The Fungus Among Us – Restoring Ecosystems and Controlling Pests

Special article by Marcia Anderson, PhD, LTE;  U.S. EPA Center for Integrated Pest Management

It’s that time of year to take a walk through a forest or your neighborhood. Are seeing mushrooms, the reproductive structure of a fungus, growing on rotting tree trunks or decaying woodchips? One of the main benefits of fungi is that they help break down and recycle organic material, making nutrients available for new life. 

Depending on where you are located you might be seeing mushrooms growing in the woodchips on your playground. There is some concern when toddlers or small children are around as they tend to put everything in their mouths, including mushrooms.  One of the easiest IPM solutions is roping off the area until the local cooperative extension service can identify the mushrooms as being non-toxic. This type of interaction serves as a reminder of how little most people know about fungi. There is, however, much to discover.
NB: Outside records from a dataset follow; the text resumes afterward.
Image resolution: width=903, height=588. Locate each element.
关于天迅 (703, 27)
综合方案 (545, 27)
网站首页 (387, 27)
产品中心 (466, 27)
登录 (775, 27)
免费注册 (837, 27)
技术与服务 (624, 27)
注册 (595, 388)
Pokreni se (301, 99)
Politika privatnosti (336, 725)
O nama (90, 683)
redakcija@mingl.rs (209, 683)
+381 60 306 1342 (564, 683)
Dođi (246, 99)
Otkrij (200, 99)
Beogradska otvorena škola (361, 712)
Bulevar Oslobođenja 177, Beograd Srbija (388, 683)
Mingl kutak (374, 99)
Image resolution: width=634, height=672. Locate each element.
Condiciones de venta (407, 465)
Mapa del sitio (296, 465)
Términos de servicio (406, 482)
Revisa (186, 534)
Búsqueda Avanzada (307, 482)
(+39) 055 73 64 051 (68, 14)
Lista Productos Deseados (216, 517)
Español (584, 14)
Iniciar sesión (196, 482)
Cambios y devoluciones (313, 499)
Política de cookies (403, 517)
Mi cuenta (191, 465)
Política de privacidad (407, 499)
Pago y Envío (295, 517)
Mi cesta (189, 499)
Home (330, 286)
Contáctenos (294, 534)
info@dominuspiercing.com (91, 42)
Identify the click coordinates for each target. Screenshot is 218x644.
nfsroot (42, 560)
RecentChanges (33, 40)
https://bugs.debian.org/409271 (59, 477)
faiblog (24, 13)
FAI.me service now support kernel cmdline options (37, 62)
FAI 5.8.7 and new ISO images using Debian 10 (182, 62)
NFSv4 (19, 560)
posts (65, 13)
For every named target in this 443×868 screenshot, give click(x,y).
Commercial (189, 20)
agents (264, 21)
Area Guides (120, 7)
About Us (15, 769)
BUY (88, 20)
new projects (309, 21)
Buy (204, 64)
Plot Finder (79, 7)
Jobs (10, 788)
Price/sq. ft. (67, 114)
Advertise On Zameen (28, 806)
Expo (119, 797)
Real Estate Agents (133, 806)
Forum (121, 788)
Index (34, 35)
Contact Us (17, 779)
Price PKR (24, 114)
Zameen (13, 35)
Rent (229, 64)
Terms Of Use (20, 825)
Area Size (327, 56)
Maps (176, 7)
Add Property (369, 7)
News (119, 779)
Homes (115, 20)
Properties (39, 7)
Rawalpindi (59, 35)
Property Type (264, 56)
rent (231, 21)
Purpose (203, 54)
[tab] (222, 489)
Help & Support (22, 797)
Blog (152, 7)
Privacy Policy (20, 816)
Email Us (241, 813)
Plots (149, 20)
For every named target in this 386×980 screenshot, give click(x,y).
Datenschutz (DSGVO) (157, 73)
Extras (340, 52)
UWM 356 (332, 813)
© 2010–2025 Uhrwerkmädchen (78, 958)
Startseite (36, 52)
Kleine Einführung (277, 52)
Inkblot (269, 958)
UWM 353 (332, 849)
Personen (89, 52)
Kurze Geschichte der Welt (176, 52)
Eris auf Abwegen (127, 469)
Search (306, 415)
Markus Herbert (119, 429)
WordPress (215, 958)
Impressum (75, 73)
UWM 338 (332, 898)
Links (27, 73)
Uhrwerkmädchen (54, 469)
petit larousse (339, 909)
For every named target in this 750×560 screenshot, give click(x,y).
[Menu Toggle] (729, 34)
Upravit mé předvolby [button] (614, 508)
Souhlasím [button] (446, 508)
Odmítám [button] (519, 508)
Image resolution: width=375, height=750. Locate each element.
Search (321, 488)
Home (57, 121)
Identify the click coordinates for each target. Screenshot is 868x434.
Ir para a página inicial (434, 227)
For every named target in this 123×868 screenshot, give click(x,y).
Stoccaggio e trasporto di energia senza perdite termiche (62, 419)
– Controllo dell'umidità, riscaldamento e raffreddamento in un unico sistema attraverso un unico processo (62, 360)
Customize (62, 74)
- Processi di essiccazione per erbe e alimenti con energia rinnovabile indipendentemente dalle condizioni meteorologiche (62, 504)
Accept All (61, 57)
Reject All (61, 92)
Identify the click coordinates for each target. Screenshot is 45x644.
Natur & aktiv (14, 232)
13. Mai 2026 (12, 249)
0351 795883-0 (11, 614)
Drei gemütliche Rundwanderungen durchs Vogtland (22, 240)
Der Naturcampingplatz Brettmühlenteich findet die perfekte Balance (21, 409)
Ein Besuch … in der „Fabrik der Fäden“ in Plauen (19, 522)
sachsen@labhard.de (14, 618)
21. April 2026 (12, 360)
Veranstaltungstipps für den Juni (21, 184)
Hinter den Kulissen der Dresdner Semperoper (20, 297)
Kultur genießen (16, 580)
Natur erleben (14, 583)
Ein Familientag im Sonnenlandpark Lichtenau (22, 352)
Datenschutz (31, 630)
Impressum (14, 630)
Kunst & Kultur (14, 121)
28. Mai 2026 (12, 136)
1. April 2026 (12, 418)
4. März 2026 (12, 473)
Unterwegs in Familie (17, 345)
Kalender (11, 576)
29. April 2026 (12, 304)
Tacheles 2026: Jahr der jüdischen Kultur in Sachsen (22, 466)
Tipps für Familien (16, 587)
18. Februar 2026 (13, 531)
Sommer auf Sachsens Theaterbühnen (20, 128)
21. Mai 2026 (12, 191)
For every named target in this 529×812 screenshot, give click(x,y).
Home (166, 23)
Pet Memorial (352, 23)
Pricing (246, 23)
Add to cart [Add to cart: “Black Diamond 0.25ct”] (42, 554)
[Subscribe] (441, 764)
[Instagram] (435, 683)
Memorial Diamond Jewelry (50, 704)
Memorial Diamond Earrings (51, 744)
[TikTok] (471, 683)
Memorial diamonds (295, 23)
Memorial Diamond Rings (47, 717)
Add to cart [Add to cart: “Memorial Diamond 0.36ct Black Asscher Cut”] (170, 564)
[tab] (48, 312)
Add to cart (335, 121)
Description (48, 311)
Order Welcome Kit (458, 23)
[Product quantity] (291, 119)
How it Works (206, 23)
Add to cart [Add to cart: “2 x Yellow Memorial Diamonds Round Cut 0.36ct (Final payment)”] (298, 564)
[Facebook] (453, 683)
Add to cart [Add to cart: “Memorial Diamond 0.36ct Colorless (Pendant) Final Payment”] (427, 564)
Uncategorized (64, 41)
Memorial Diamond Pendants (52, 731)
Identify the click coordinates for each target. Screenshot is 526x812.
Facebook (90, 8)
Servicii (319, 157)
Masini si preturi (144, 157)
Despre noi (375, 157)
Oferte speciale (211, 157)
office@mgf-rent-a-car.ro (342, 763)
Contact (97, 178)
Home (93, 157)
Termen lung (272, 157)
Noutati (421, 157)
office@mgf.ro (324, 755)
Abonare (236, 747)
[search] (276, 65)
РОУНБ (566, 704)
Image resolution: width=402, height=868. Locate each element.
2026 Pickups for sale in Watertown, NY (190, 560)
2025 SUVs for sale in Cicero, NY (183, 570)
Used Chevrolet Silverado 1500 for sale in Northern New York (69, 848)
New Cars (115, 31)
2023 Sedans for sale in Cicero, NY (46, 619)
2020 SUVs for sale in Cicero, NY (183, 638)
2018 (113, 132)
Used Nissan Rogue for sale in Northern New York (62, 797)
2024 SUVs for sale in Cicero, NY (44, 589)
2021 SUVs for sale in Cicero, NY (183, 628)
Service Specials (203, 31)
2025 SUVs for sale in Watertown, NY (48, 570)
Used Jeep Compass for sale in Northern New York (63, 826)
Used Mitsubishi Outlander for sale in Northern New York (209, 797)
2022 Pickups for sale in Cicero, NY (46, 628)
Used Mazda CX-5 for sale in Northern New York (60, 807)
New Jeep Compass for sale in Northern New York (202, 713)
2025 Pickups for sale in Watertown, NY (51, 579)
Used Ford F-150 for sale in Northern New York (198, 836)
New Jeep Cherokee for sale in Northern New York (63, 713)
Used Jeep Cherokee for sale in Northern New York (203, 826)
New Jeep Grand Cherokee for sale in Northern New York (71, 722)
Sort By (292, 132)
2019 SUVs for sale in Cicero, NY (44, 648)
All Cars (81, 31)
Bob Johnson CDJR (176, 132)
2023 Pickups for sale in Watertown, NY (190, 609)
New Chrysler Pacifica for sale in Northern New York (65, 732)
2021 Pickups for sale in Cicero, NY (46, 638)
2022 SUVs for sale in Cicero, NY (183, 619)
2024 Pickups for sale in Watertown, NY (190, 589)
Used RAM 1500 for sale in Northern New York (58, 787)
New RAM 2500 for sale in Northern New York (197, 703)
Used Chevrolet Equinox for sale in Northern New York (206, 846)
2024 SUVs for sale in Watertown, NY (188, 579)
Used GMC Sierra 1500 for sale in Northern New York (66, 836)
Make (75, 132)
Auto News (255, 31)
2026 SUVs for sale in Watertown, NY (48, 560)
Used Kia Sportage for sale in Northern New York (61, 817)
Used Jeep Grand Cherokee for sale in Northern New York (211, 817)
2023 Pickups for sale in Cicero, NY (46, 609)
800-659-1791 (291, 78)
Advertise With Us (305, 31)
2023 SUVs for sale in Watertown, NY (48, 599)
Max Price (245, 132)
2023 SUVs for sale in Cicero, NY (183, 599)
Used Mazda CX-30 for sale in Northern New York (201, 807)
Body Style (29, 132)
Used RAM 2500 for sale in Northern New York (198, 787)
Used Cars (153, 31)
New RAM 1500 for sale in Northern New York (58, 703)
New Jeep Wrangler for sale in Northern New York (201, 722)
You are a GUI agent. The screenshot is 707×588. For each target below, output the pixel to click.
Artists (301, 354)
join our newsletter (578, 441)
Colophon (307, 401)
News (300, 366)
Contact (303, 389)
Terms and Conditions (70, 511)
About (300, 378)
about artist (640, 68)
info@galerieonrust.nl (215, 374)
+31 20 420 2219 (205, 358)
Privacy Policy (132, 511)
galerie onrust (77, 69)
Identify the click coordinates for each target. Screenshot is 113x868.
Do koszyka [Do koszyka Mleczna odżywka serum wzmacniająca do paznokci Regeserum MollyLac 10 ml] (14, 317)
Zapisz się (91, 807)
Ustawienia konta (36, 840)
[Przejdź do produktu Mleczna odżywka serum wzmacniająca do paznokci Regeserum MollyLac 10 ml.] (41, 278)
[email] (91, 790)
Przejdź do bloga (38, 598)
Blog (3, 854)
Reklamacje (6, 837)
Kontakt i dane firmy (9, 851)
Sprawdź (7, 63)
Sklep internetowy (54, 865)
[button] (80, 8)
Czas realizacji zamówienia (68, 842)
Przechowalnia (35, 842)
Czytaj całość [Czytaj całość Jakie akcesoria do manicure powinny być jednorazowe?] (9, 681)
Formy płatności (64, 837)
Commonly known as the aborted entoloma or shrimp of the woods, is an edible mushroom in the Entolomataceae family of fungi. Caution should be used in identifying the species before eating.

Fungi have been around for 1.3 billion years, but we are just beginning to discover many of their benefits. Aside from being a culinary treat, certain fungi are key elements in restoring ecosystems and allies in helping farmers protect valuable agricultural crops.

Although relatively unrecognized, fungi can be powerful tools in pollution remediation through a process known as mycoremediation. That is the use of fungi to break down or remove a range of contaminants, including oils and toxic chemicals, from the environment. This form of biological remediation can filter toxins from stormwater runoff and help clean up industrial oil spills.

These fungi can help us remove or detoxify chemicals, such as polycyclic aromatic hydrocarbons, polychlorinated biphenyls, petroleum compounds, and heavy metals like mercury and lead. How do they remove these chemicals? The fungal mycelium, or vegetative part of the fungus, absorbs and converts the hydrocarbons in these contaminants into carbohydrates. Research using oyster mushrooms has shown significant pollutant removal from both soil and water in remediation areas. Once used for bioremediation, the mushrooms are destroyed as toxic waste.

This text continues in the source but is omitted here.